Extrait retenu:
•••
Transat Paprec : un départ canon et le large pour horizon !

Il y a toujours l’idée d’un vertige avant un grand départ. Le moment a été trop pensé, trop envisagé, trop réfléchi pour qu’il n’ait rien d’anodin. Il l’est encore plus pour ces 38 skippers qui s’apprêtent à tout donner à bord de leur Figaro Beneteau 3 de 10,89 mètres, exigu, éreintant, qui fatiguera les corps et les organismes. Derrière ce combat-là, qui reste intime parce que les marins seront en « faux solo » la plupart du temps, le dépassement de soi est une nécessité. Et au bout de ce tunnel d’efforts, il y a la chaleur des Antilles, les douceurs de Saint-Barthélemy et la capacité, aussi, de s’inscrire dans la grande histoire de la course au large.
•••
Données d'entrée:
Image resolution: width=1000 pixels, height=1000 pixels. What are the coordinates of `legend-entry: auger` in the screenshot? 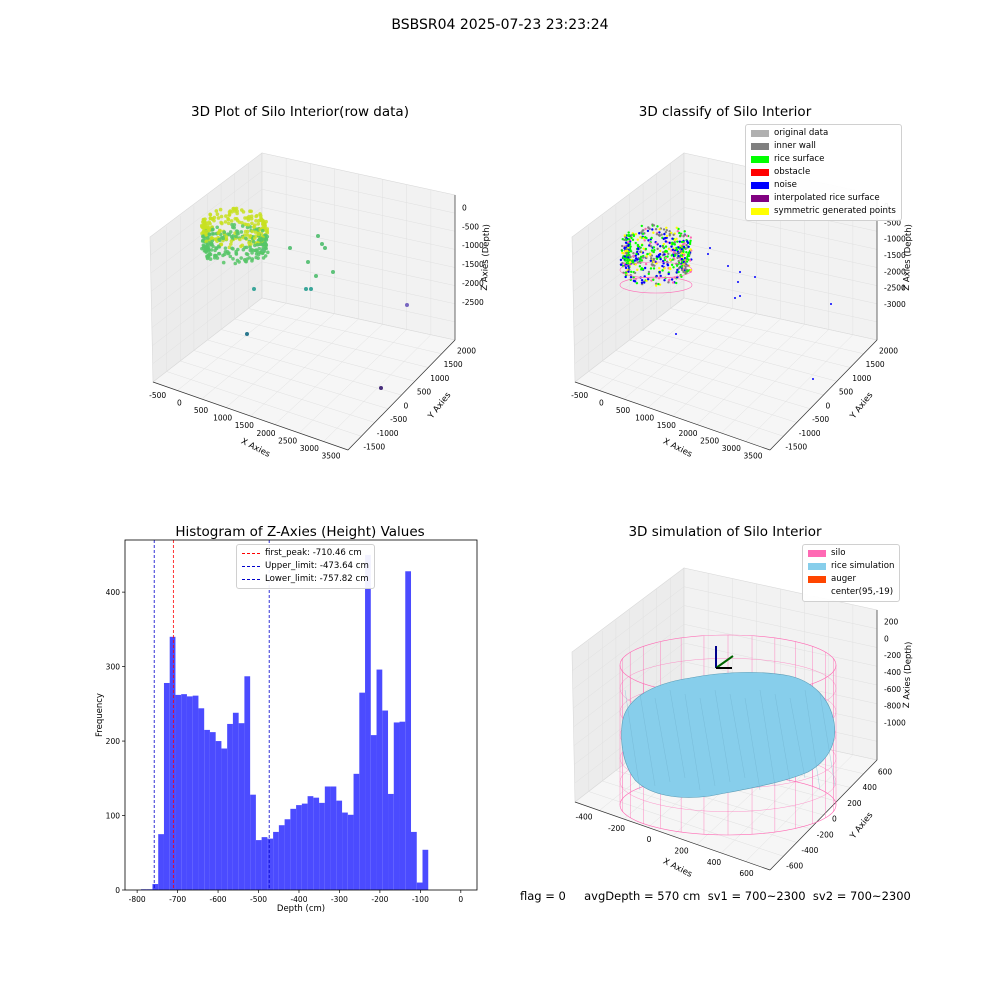 It's located at (851, 580).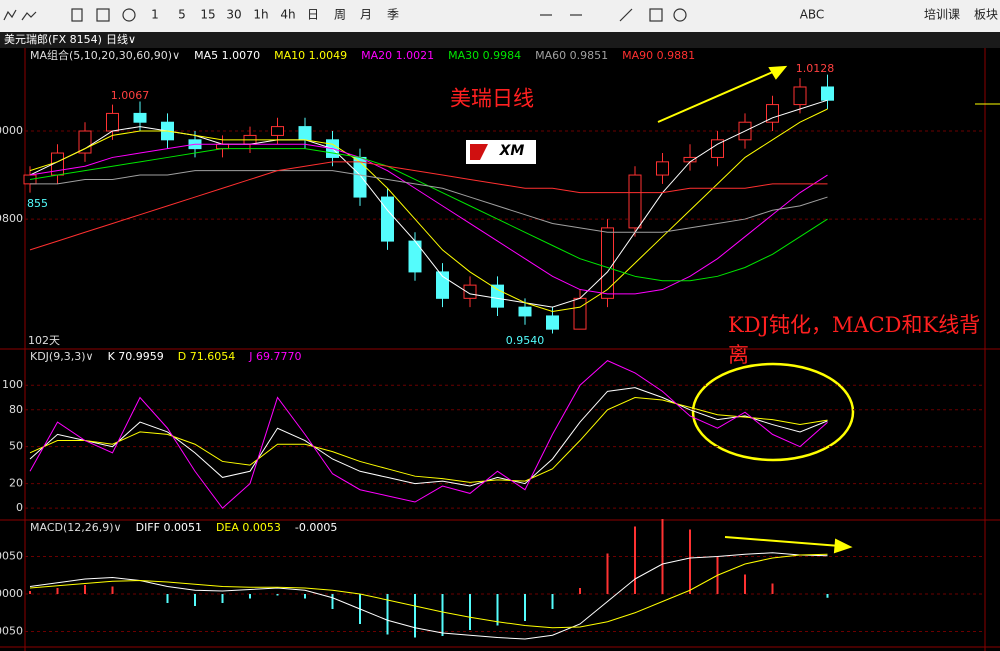 Image resolution: width=1000 pixels, height=651 pixels. Describe the element at coordinates (182, 15) in the screenshot. I see `toolbar-button: 5` at that location.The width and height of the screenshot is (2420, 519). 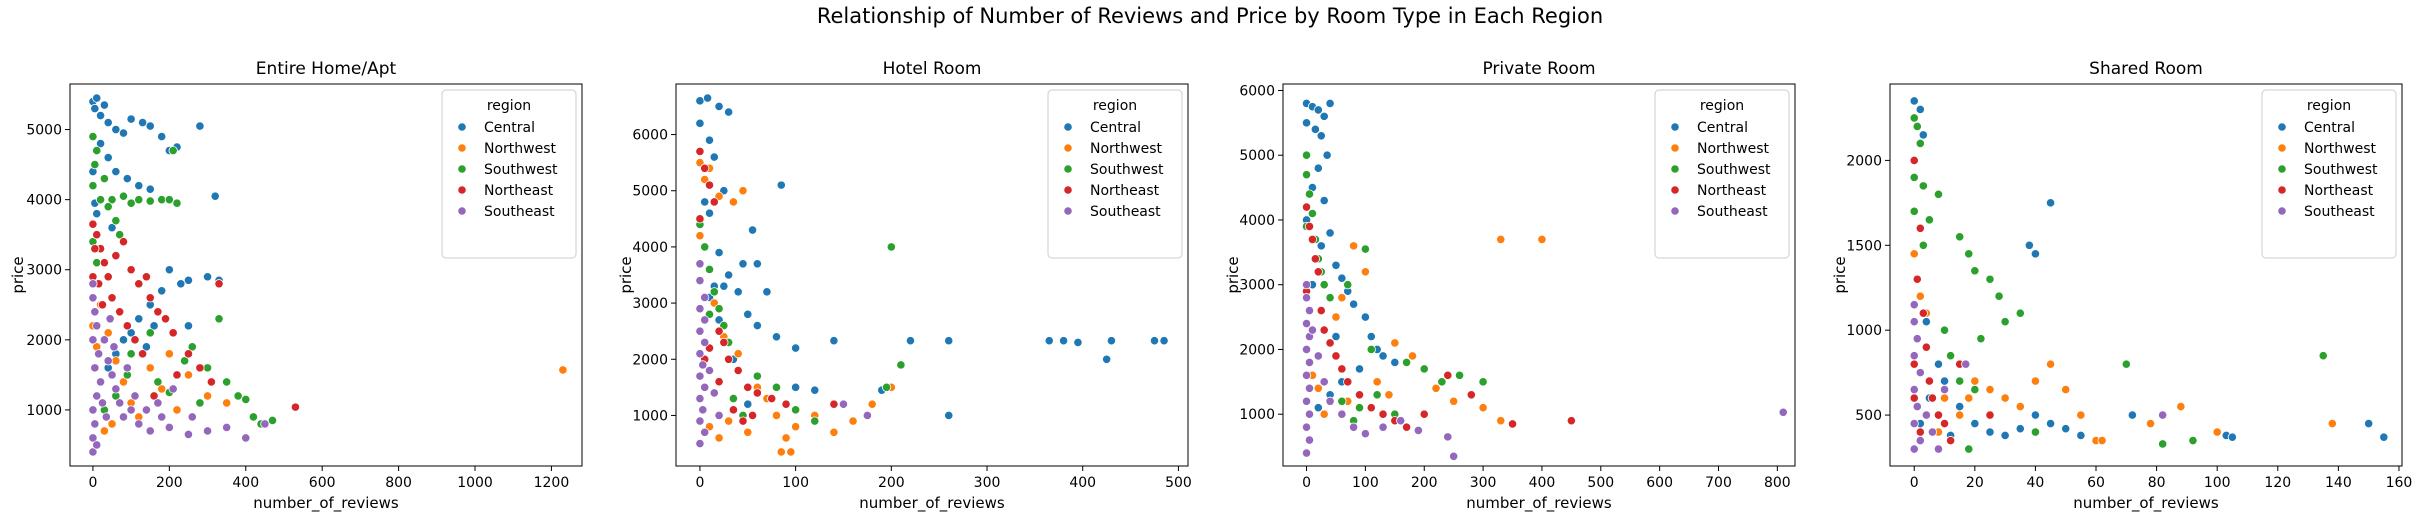 I want to click on legend-label-southwest: Southwest, so click(x=1127, y=170).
•••
Exercices à traiter:
1/ Recopiez tout le passage de l'article sur la Transat Paprec, de « Il y a toujours » jusqu'à « course au large. ».
2/ D'après l'article sur la Transat Paprec, les affirmations suivantes sont-elles vraies ? Répondez par oui ou non, en citant les mots décisifs de l'article : (a) les skippers naviguent sur un bateau de 10,89 mètres ; (b) le départ réunit 40 skippers ; (c) le bateau est décrit comme spacieux.
3/ Reprenez l'article sur la Transat Paprec à la suite de sa dernière phrase.

Réponses par exercice:
1/
Il y a toujours l’idée d’un vertige avant un grand départ. Le moment a été trop pensé, trop envisagé, trop réfléchi pour qu’il n’ait rien d’anodin. Il l’est encore plus pour ces 38 skippers qui s’apprêtent à tout donner à bord de leur Figaro Beneteau 3 de 10,89 mètres, exigu, éreintant, qui fatiguera les corps et les organismes. Derrière ce combat-là, qui reste intime parce que les marins seront en « faux solo » la plupart du temps, le dépassement de soi est une nécessité. Et au bout de ce tunnel d’efforts, il y a la chaleur des Antilles, les douceurs de Saint-Barthélemy et la capacité, aussi, de s’inscrire dans la grande histoire de la course au large.

2/
(a) Oui : « Figaro Beneteau 3 de 10,89 mètres ».
(b) Non : « ces 38 skippers ».
(c) Non : « exigu, éreintant ».

3/
La Transat Paprec, devenue 100% mixte depuis la dernière édition, est un révélateur de grands talents. Celle et celui qui inscriront leurs noms au palmarès rejoindront un club de géants, aux côtés de Michel Desjoyeaux (lauréat en 1992), Jean Le Cam (1994), Karine Fauconnier (2000), Armel Le Cléac’h (2004, 2010), Thomas Ruyant (2018). Charlie Dalin, lauréat en 2012, en fait partie aussi. Présent sur le village hier mais aussi au départ ce matin, le vainqueur du Vendée Globe prodiguait ses conseils. « C’est une course qui se joue sur des réglages, des petits décalages, confiait-il. Ça se court à très haute intensité, avec très peu d’écart à l’arrivée. Ceux qui gagnent, ce sont ceux qui osent ». Et ça tombe bien : les 19 duos de la Transat Paprec, témoins de la vitalité de la classe Figaro, sont tous des audacieux.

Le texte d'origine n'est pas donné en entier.